Provided information: Begin

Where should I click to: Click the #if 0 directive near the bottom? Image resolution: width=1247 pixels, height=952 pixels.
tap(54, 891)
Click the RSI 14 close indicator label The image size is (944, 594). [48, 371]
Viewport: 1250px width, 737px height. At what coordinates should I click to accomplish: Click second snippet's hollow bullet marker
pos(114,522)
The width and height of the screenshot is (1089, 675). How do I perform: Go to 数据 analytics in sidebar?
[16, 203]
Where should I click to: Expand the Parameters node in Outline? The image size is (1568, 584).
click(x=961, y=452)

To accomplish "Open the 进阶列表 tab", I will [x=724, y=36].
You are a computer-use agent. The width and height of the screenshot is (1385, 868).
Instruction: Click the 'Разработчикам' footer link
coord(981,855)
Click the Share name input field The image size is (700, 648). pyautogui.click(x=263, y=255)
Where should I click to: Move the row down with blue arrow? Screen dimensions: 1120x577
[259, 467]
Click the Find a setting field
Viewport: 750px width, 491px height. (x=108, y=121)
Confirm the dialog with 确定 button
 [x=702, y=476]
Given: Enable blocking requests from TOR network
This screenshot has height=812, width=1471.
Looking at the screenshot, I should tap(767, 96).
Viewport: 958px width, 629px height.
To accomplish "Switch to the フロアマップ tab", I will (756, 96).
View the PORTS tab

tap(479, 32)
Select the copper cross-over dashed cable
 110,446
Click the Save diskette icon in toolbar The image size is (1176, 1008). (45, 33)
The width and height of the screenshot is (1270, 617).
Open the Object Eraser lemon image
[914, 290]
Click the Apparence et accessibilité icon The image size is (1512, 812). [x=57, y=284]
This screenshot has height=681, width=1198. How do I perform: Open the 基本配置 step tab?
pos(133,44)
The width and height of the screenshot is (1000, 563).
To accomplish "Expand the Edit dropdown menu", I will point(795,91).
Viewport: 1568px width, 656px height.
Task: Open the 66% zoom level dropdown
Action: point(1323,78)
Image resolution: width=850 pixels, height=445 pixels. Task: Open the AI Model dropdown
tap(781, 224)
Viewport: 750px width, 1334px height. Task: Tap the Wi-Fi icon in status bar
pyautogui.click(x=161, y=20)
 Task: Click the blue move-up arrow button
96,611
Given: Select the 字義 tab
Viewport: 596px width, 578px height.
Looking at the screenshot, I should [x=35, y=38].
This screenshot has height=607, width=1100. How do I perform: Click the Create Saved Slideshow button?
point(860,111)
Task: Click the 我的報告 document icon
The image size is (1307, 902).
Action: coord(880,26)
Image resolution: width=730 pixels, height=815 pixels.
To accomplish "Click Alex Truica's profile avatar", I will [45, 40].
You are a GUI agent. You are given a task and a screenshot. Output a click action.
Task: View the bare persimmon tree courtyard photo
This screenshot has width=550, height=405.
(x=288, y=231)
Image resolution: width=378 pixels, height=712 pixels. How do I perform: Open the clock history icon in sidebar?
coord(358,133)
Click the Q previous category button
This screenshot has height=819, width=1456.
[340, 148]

Provided information: End

Aim of the exercise.
Count the lines in the material above where the word "agent" occurs, and reply with nothing but the number.

Response area.
2